## Excerpt

For me, it’s personal.

Kauai is ground zero in the GMO industry.  These industrial agrochemical operations dominate the landscape of Kauai’s west side and are now moving into the southern and eastern land as well.  The fields of mostly genetically modified corn not intended for human consumption grow on approximately 12,000 acres of prime farmland stretching from the base of the mountains down to within just feet of the pristine ocean waters. 

These crops are subject to spraying with toxic pesticides up to 6 days a week.

Over 200 residents of WaimeaValley have filed suit claiming negative impacts from pesticide laden dust blowing into their homes and onto their bodies.  Biologists estimate over 50,000 sea urchins died last year in near shore west-side waters. 

People in all parts of Kauai County are growing increasingly concerned about the impacts that result from these companies spraying their fields with toxic and experimental chemicals that then flow into streams and near shore waters and cling to the dust which blows daily into neighborhoods and schools.

Yet these agrochemical companies, who are required by law to keep records of their pesticide use, tell me blithely to go elsewhere for the data. 

About half the land used for GMO production on Kauai are public lands upon which zero property tax is paid.  But they refuse to disclose to the public what they are growing or what they are spraying on these public lands.  These large transnational corporations transfer their end products to related subsidiaries, benefit from Enterprise Zone and other GET exemptions and consequently pay zero GET tax on the products they produce.

State law and terms of the public lands lease/license require compliance with Hawaii’s environmental review law Chapter 343HRS, yet no documentation demonstrating compliance exists; no exemption declaration, no environmental assessment and no environmental impact statement. 

Growing genetically modified organisms, using experimental pesticides and spraying a wide array of restricted and non restricted pesticides on a mass scale have impacts on our island, our health and our environment.  There are direct impacts, secondary impacts and cumulative impacts but we don’t know what those impacts are because they have never been properly evaluated – and the companies in question won’t even give us the information needed to make a proper evaluation.

## Extracted records
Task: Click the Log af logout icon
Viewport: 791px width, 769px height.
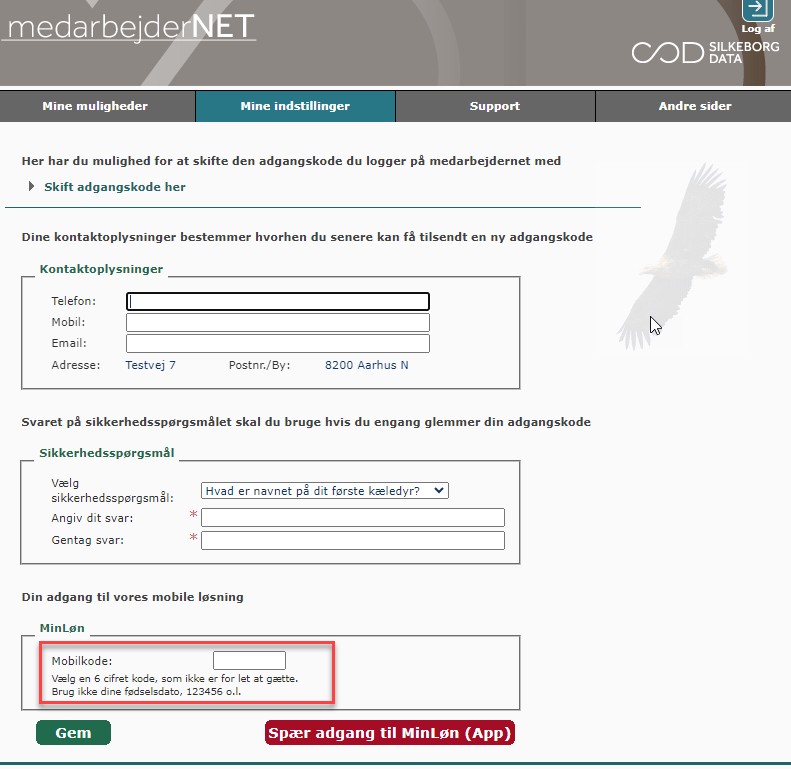Action: [x=757, y=10]
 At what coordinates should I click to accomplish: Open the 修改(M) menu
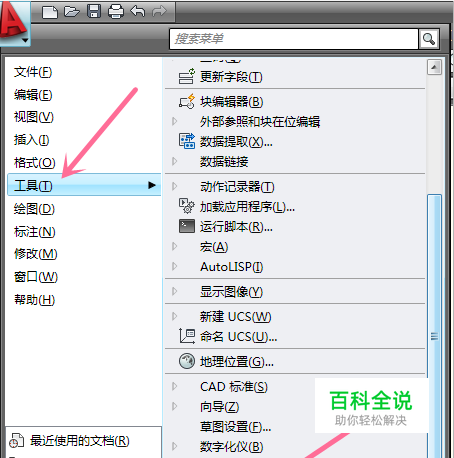[36, 254]
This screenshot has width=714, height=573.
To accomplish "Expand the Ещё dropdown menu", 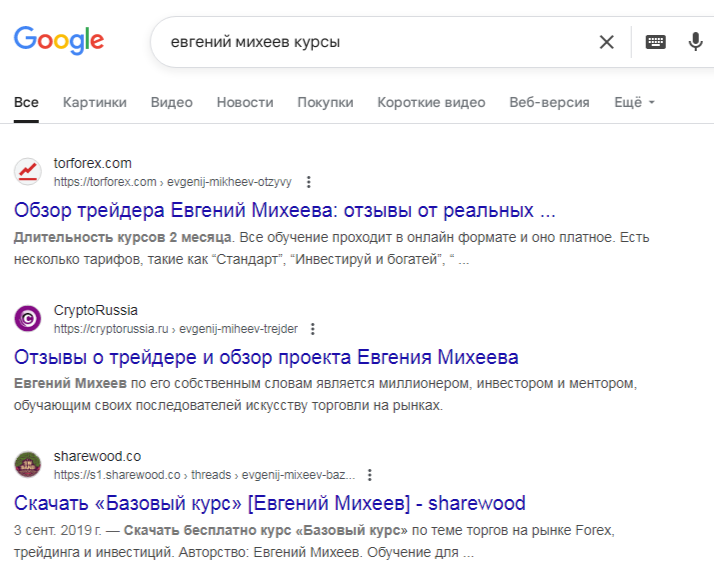I will (634, 102).
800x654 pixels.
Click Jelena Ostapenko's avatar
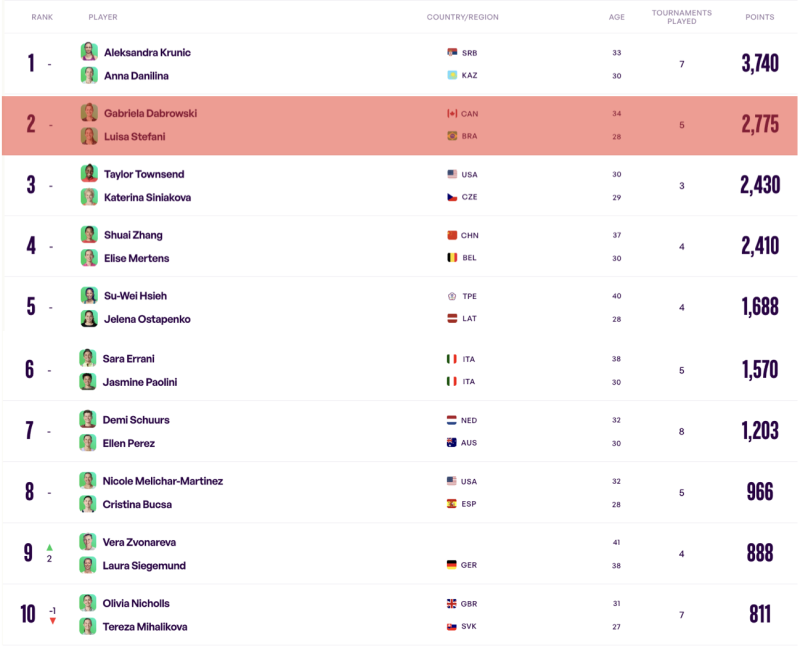[x=89, y=319]
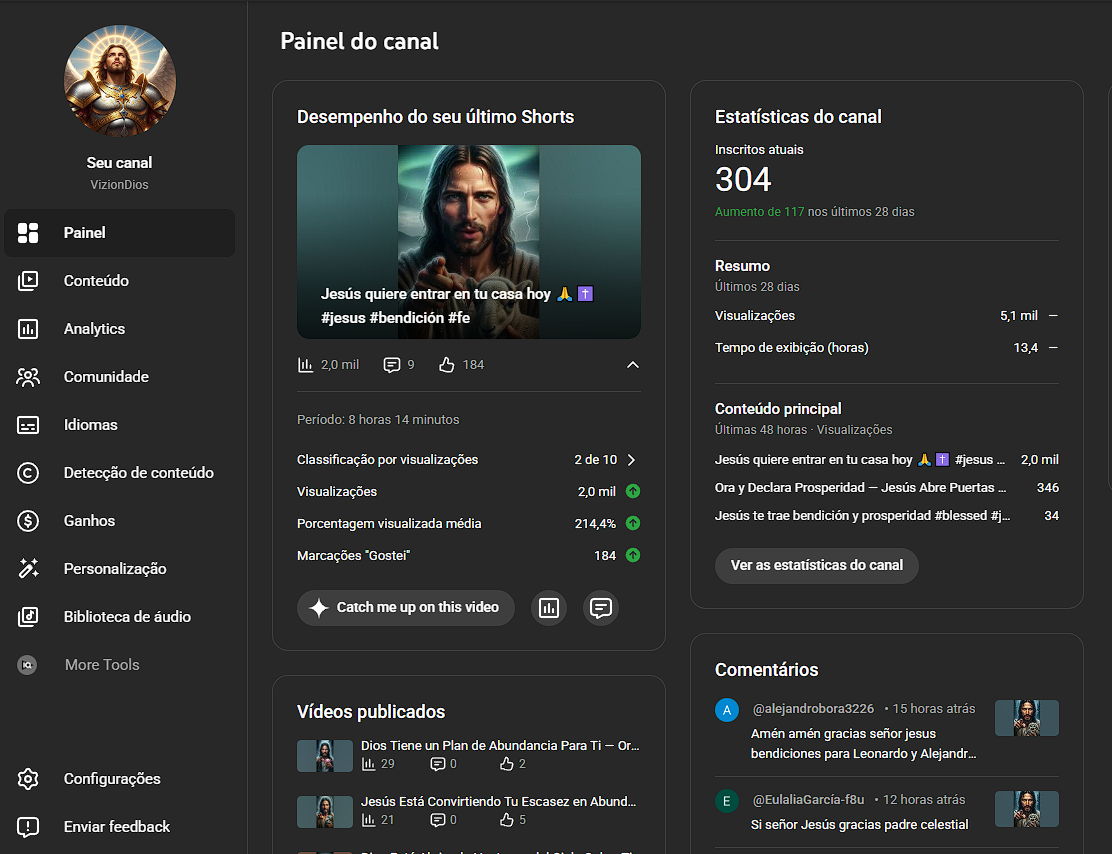Open the Painel dashboard icon in sidebar
Screen dimensions: 1112x854
point(28,233)
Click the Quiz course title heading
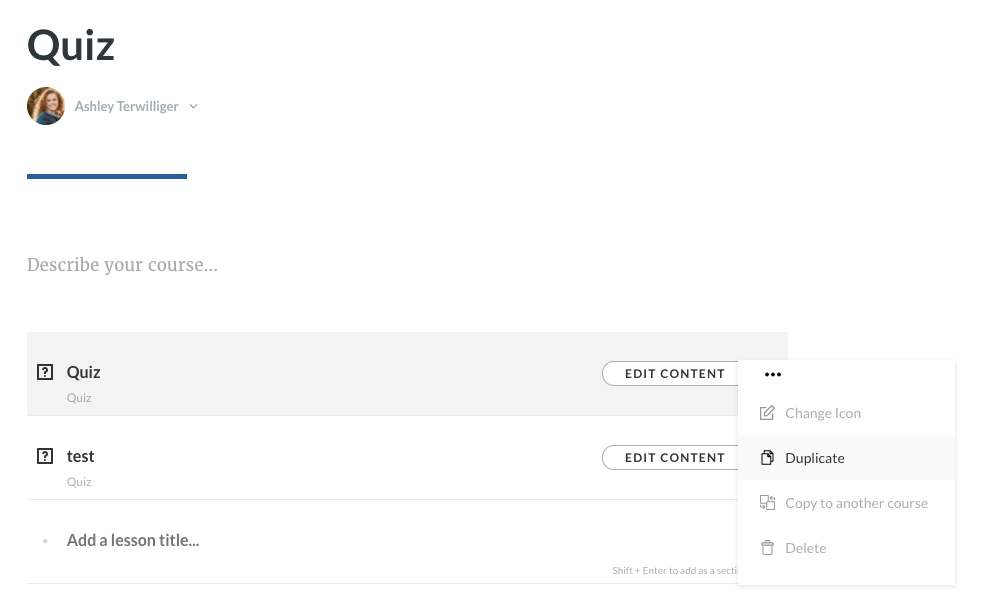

## Exercise instructions
Can you reproduce the whole Kauai pesticide text word for word? The rows have no connection to the Kauai pesticide text.

## Answer space
For me, it’s personal.

Kauai is ground zero in the GMO industry.  These industrial agrochemical operations dominate the landscape of Kauai’s west side and are now moving into the southern and eastern land as well.  The fields of mostly genetically modified corn not intended for human consumption grow on approximately 12,000 acres of prime farmland stretching from the base of the mountains down to within just feet of the pristine ocean waters. 

These crops are subject to spraying with toxic pesticides up to 6 days a week.

Over 200 residents of WaimeaValley have filed suit claiming negative impacts from pesticide laden dust blowing into their homes and onto their bodies.  Biologists estimate over 50,000 sea urchins died last year in near shore west-side waters. 

People in all parts of Kauai County are growing increasingly concerned about the impacts that result from these companies spraying their fields with toxic and experimental chemicals that then flow into streams and near shore waters and cling to the dust which blows daily into neighborhoods and schools.

Yet these agrochemical companies, who are required by law to keep records of their pesticide use, tell me blithely to go elsewhere for the data. 

About half the land used for GMO production on Kauai are public lands upon which zero property tax is paid.  But they refuse to disclose to the public what they are growing or what they are spraying on these public lands.  These large transnational corporations transfer their end products to related subsidiaries, benefit from Enterprise Zone and other GET exemptions and consequently pay zero GET tax on the products they produce.

State law and terms of the public lands lease/license require compliance with Hawaii’s environmental review law Chapter 343HRS, yet no documentation demonstrating compliance exists; no exemption declaration, no environmental assessment and no environmental impact statement. 

Growing genetically modified organisms, using experimental pesticides and spraying a wide array of restricted and non restricted pesticides on a mass scale have impacts on our island, our health and our environment.  There are direct impacts, secondary impacts and cumulative impacts but we don’t know what those impacts are because they have never been properly evaluated – and the companies in question won’t even give us the information needed to make a proper evaluation.